Optical devices are discussed in Chapters 6 and 7. These chapters discuss devices made from diode-like pn junctions such as solar cells, LEDs, and semiconductor lasers as well as other types of devices such as incandescent lamps and gas lasers. Thermoelectric devices convert a temperature differential into electricity [3, p. 146]. They are also made from junctions of materials in which heat and charges flow at different rates, and they are discussed in Chapter 8. Batteries and fuel cells are discussed in Chapter 9. A battery is a device which stores energy as a chemical potential. Batteries range in size from tiny hearing aid button sized batteries which store tens of milliamp-hours of charge to large car batteries which can store 10,000 times as much energy. A fuel cell is a device which converts chemical energy to electrical energy through the oxidation of a fuel [3]. During battery operation, the electrodes are consumed, and during fuel cell operation, the fuel and oxidizer are consumed instead. A variety of resistor-like energy conversion devices, among other devices, are discussed briefly in Chapter 10.

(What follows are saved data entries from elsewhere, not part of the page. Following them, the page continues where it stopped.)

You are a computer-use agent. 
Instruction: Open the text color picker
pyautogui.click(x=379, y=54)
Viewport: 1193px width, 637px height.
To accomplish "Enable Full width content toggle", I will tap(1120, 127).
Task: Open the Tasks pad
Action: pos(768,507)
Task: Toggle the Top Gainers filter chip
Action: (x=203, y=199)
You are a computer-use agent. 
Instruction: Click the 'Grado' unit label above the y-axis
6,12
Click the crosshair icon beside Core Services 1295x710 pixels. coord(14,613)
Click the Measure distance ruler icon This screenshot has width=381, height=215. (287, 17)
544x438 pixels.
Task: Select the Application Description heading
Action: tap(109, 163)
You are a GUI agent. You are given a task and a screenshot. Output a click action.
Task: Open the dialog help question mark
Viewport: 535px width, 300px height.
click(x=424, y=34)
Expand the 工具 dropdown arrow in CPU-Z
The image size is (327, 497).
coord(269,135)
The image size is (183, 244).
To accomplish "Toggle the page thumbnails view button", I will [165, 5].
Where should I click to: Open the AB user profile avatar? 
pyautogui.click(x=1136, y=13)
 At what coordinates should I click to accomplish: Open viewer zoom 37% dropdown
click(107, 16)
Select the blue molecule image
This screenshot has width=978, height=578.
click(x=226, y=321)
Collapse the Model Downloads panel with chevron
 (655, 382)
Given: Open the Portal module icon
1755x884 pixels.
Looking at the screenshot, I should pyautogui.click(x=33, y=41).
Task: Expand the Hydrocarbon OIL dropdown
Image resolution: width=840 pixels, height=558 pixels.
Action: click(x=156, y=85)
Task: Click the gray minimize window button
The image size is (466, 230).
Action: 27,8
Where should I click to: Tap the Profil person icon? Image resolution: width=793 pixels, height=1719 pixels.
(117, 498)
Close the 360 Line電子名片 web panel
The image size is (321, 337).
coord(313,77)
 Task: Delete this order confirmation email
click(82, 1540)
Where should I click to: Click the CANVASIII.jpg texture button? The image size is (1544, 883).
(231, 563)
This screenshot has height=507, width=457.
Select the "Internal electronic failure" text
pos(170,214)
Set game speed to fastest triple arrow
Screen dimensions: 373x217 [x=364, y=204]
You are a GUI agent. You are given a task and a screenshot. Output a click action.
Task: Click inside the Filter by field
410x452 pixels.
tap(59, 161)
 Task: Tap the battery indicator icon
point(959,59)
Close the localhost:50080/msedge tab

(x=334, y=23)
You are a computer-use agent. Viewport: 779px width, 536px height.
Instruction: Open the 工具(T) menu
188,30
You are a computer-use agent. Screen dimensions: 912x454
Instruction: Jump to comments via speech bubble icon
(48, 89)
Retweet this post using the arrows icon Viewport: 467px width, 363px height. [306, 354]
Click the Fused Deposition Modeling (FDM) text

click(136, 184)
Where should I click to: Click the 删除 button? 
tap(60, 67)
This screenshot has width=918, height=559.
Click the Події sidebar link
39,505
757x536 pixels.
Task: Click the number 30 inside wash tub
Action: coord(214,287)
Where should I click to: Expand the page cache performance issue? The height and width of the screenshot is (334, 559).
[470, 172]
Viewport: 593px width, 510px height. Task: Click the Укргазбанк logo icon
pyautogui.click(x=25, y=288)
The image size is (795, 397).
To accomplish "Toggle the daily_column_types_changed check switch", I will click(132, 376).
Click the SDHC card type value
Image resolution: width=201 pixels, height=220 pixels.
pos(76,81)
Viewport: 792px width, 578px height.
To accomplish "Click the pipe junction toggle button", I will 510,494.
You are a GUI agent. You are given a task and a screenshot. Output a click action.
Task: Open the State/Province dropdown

Chapters 11 - 14 comprise the second part of this book. These chapters are more theoretical, and they establish a mathematical framework for understanding energy conversion. This mathematics allows relationships to be studied between energy conversion devices built by electrical engineers, mechanical engineers, chemists, and scientists of other disciplines. Chapters 11 and 12 introduce the idea of calculus of variations and apply it to a wide variety of energy conversion processes. Chapter 13 applies the idea of calculus of variations to energy conversion within an individual atom. Chapter 14 shows how a study of the symmetries of the equations produced from calculus of variations can provide further insights into energy conversion processes.